→ **Assignment**:
Write out the whole listing without a single alteration.

→ **Material provided**:
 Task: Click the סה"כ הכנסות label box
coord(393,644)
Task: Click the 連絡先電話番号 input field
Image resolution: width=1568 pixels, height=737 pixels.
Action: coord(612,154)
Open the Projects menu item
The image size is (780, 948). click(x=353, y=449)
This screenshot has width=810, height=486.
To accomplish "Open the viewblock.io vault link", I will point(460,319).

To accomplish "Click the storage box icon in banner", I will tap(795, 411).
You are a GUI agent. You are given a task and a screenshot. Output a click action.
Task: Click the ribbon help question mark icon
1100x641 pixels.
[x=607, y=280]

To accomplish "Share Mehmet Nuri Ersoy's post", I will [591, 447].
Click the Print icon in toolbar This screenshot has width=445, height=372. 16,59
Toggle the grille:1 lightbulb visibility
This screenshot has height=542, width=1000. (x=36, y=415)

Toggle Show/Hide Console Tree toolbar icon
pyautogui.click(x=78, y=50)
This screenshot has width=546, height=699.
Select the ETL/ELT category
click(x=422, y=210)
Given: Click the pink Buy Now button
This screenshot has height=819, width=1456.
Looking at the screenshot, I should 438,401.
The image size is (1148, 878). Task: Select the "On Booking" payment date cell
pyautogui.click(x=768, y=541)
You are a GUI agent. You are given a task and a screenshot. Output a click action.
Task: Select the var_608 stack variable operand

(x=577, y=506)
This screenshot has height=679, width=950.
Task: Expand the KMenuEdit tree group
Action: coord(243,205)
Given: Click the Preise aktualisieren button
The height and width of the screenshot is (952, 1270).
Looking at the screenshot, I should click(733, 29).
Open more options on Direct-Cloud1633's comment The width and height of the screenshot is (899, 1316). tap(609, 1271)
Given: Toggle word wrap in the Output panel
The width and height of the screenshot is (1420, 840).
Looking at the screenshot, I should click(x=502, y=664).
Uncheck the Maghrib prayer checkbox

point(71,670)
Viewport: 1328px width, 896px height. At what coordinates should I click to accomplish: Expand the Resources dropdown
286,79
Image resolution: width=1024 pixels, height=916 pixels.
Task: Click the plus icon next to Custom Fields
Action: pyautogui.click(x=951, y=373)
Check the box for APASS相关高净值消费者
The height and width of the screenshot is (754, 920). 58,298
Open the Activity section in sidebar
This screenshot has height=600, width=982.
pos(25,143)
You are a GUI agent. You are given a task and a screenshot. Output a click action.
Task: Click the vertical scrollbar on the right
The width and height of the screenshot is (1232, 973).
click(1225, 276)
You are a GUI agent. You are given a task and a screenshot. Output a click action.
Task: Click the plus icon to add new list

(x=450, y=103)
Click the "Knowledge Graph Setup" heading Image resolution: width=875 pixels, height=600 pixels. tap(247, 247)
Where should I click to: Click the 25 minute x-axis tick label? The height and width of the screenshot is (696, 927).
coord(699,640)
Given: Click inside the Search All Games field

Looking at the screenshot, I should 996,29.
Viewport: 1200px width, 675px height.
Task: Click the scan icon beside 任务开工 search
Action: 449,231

→ **Exercise response**:
 Task: Click the סה"כ הכנסות label box
coord(393,644)
Task: Click the 連絡先電話番号 input field
Image resolution: width=1568 pixels, height=737 pixels.
Action: coord(612,154)
Open the Projects menu item
The image size is (780, 948). click(x=353, y=449)
This screenshot has width=810, height=486.
To accomplish "Open the viewblock.io vault link", I will point(460,319).

To accomplish "Click the storage box icon in banner", I will tap(795, 411).
You are a GUI agent. You are given a task and a screenshot. Output a click action.
Task: Click the ribbon help question mark icon
1100x641 pixels.
[x=607, y=280]

To accomplish "Share Mehmet Nuri Ersoy's post", I will [591, 447].
Click the Print icon in toolbar This screenshot has width=445, height=372. 16,59
Toggle the grille:1 lightbulb visibility
This screenshot has height=542, width=1000. (x=36, y=415)

Toggle Show/Hide Console Tree toolbar icon
pyautogui.click(x=78, y=50)
This screenshot has width=546, height=699.
Select the ETL/ELT category
click(x=422, y=210)
Given: Click the pink Buy Now button
This screenshot has height=819, width=1456.
Looking at the screenshot, I should 438,401.
The image size is (1148, 878). Task: Select the "On Booking" payment date cell
pyautogui.click(x=768, y=541)
You are a GUI agent. You are given a task and a screenshot. Output a click action.
Task: Select the var_608 stack variable operand

(x=577, y=506)
This screenshot has height=679, width=950.
Task: Expand the KMenuEdit tree group
Action: coord(243,205)
Given: Click the Preise aktualisieren button
The height and width of the screenshot is (952, 1270).
Looking at the screenshot, I should click(733, 29).
Open more options on Direct-Cloud1633's comment The width and height of the screenshot is (899, 1316). tap(609, 1271)
Given: Toggle word wrap in the Output panel
The width and height of the screenshot is (1420, 840).
Looking at the screenshot, I should click(x=502, y=664).
Uncheck the Maghrib prayer checkbox

point(71,670)
Viewport: 1328px width, 896px height. At what coordinates should I click to accomplish: Expand the Resources dropdown
286,79
Image resolution: width=1024 pixels, height=916 pixels.
Task: Click the plus icon next to Custom Fields
Action: pyautogui.click(x=951, y=373)
Check the box for APASS相关高净值消费者
The height and width of the screenshot is (754, 920). 58,298
Open the Activity section in sidebar
This screenshot has height=600, width=982.
pos(25,143)
You are a GUI agent. You are given a task and a screenshot. Output a click action.
Task: Click the vertical scrollbar on the right
The width and height of the screenshot is (1232, 973).
click(1225, 276)
You are a GUI agent. You are given a task and a screenshot. Output a click action.
Task: Click the plus icon to add new list

(x=450, y=103)
Click the "Knowledge Graph Setup" heading Image resolution: width=875 pixels, height=600 pixels. tap(247, 247)
Where should I click to: Click the 25 minute x-axis tick label? The height and width of the screenshot is (696, 927).
coord(699,640)
Given: Click inside the Search All Games field

Looking at the screenshot, I should 996,29.
Viewport: 1200px width, 675px height.
Task: Click the scan icon beside 任务开工 search
Action: 449,231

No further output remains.